REQUIREMENT: Report each line of the items below that contains the word "Open". Case counts.

DATA FOR THE TASK:

━━━━━━━━━━━━━━━━━━━━━━━━━━━━━━

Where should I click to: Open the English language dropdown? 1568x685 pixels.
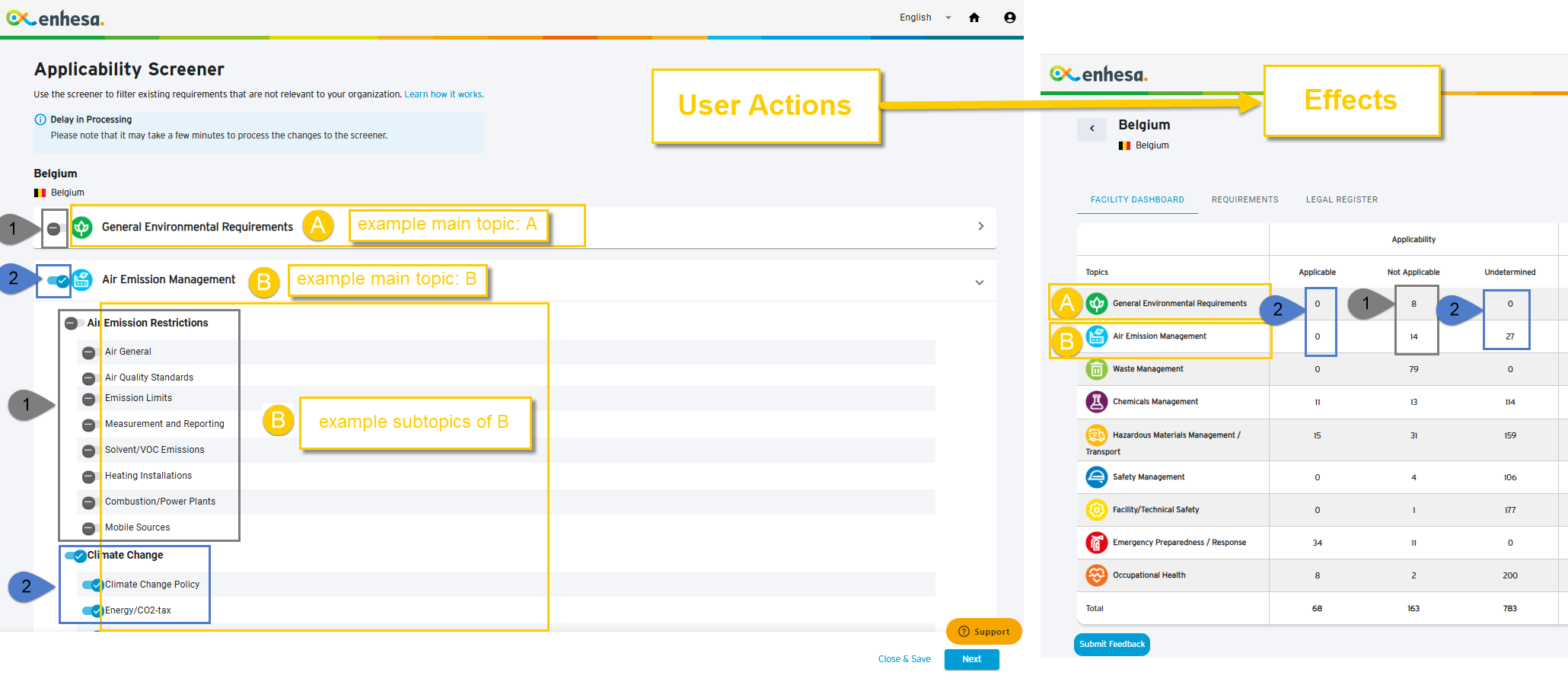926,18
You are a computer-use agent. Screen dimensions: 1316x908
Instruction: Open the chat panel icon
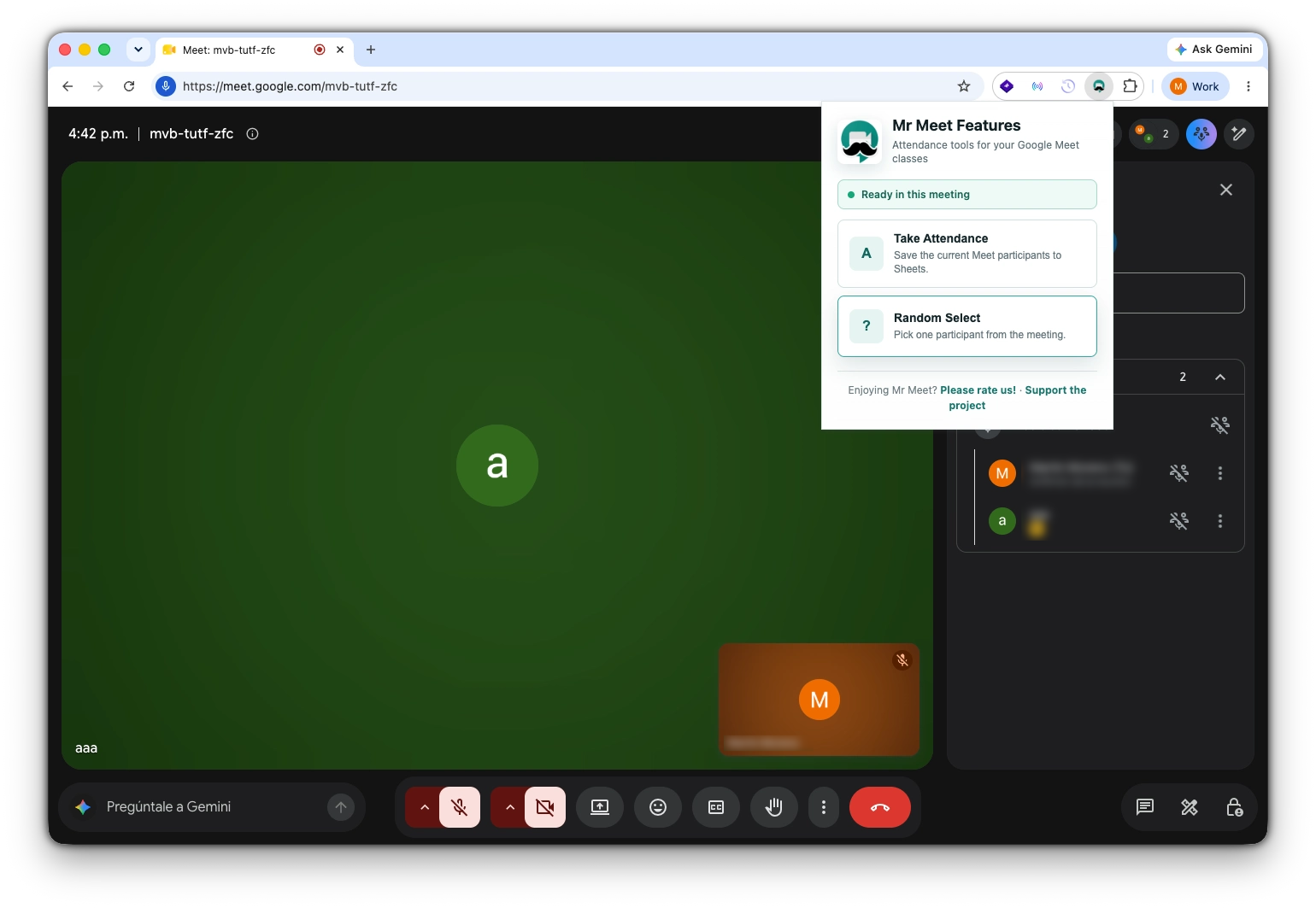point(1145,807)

━━━━━━━━━━━━━━━━━━━━━━━━━━━━━━

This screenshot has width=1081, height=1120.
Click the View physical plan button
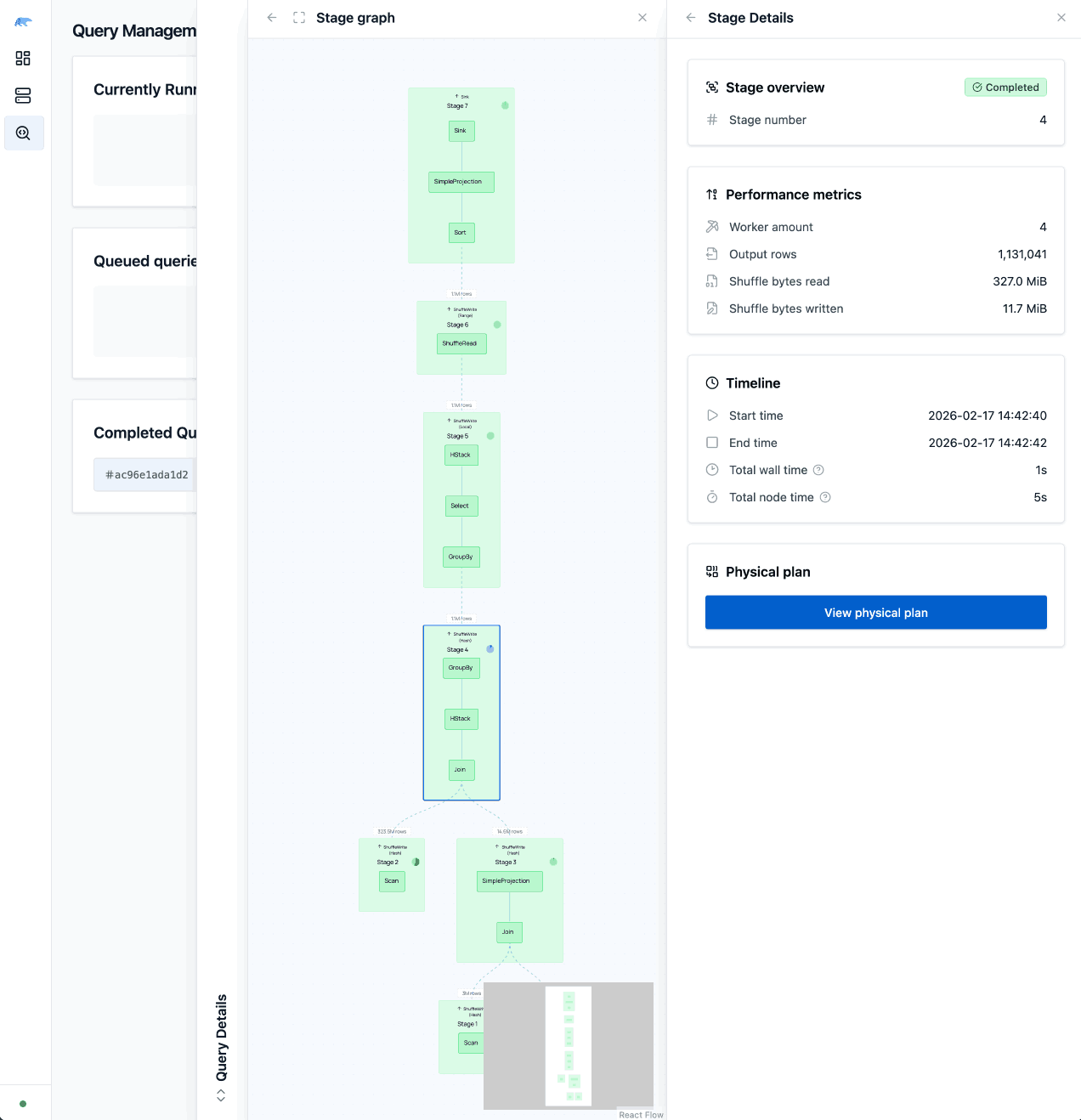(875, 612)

━━━━━━━━━━━━━━━━━━━━━━━━━━━━━━

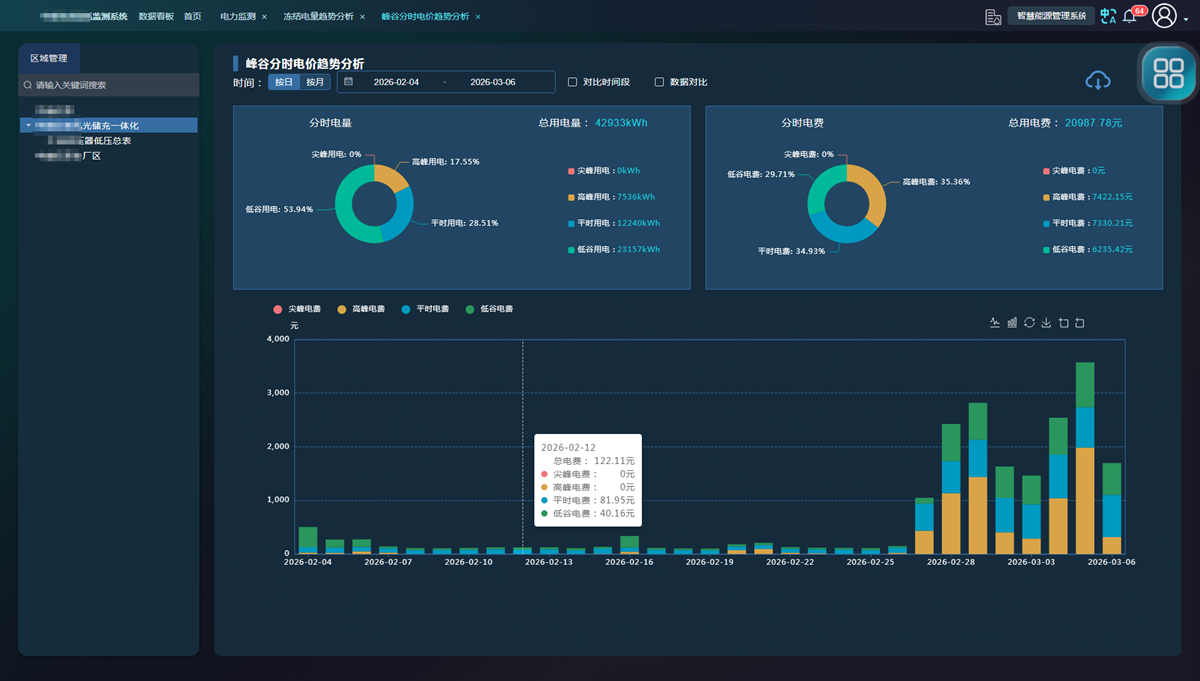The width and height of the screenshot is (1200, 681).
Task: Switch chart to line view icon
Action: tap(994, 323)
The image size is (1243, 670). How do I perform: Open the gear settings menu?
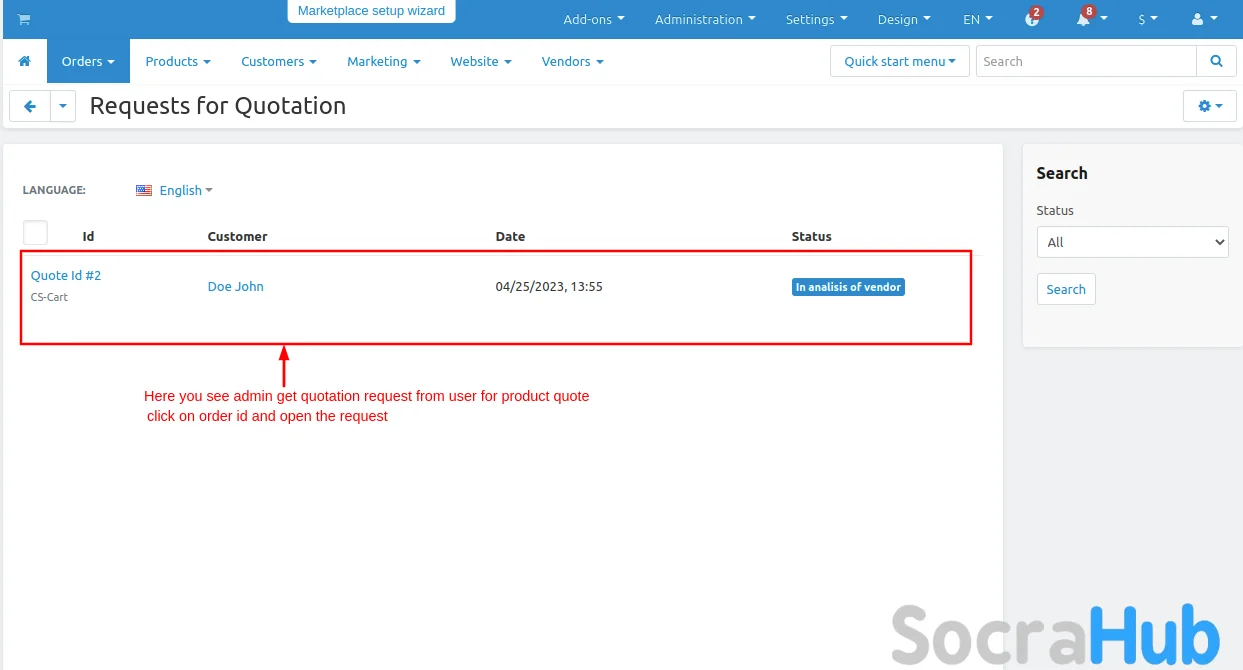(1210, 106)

━━━━━━━━━━━━━━━━━━━━━━━━━━━━━━

REPLY TO THE TASK:
Where should I click to: Open the English language dropdown? 1568x685 pixels.
Instruction: Open the chat panel icon
The image size is (1243, 670). How do I perform: Open the gear settings menu?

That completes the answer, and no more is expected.